DVD/Blu Ray

Walkabout (12) Home Ents Review

Dir. Nicolas Roeg, UK/Australia, 1971, 100 mins

Cast: Jenny Agutter, Luc Roeg, David Gulpilil, John Meillon

Review by Colin Dibben

This brand new 4K restoration of the much-loved film makes me think that Nic Roeg was a good cinematographer but a deeply annoying editor, full of hippy bluster.

After their father tries to kill them, 16-year-old Mary and her younger brother Peter (Roeg) are left to fend for themselves in the inhospitable sun and desert of the outback. A young aboriginal (Gulpilil) takes them under his wing as they traverse a series of harsh, weird landscapes.

The three leads give performances that are still epochal, archetypal.

Think ‘bossy, frightened schoolgirl looking after younger sibling’ and chances are there’ll be some of Jenny Agutter’s performance here in your conception. The same is true for Luc Roeg’s Peter – ‘practical schoolboy with satchel who focuses on his toys’.

David Gulpilil’s performance is more difficult to label this way and is the strongest of the three for that reason. We can’t understand what he is saying but his worldview comes through bright and shining. In a film about shedding the bullshit of civilisation, his character has the least to shred – the actor’s background in dance allows him to act in a physically graceful manner that suggests joy in the face of fate.

The editing style that I find so annoying here is in many of Roeg’s films. It’s those quick edits of images and flashbacks that are supposed to be deeply significant. I just find them utterly meaningless and self-indulgent, a very psychedelic indulgence that looks more “of its era” as the decades flow by.

Perhaps we have also got used to entrancing, desolate images of the Australian outback. I can imagine that Roeg’s visual imagination here had more power once; but that’s a separate issue from the annoying quirks of editing.

If anything, the image flurries here are attempting to do something that the soundtrack does much better.

The soundtrack features themes by John Barry, added to and mashed up with electronica and other stuff by producer Phil Ramone.

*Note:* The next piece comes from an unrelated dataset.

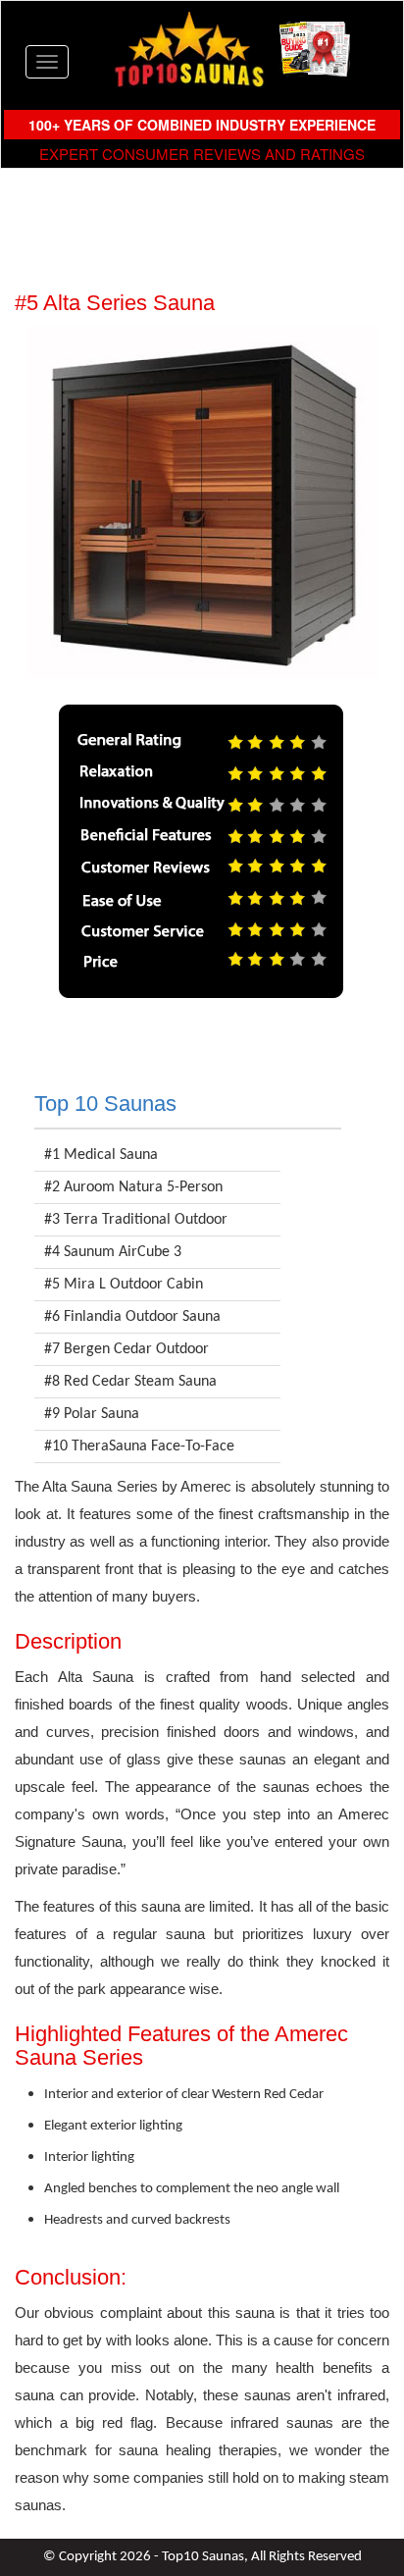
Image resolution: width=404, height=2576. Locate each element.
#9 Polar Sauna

It’s a delirium of the senses which works much better than Roeg’s visual flourishes, which are by and large arpeggios of edited nature shots which seem to depict the cliché of ‘nature red in tooth and claw’.

This is a good 4K restoration. Extras include new interviews with Jenny Agutter and Luc Roeg, audio commentary by Luc Roeg and David Thomson and an archive Q&A with Nic Roeg and Jenny Agutter.

Walkabout is on Blu-ray on 08 August 2022.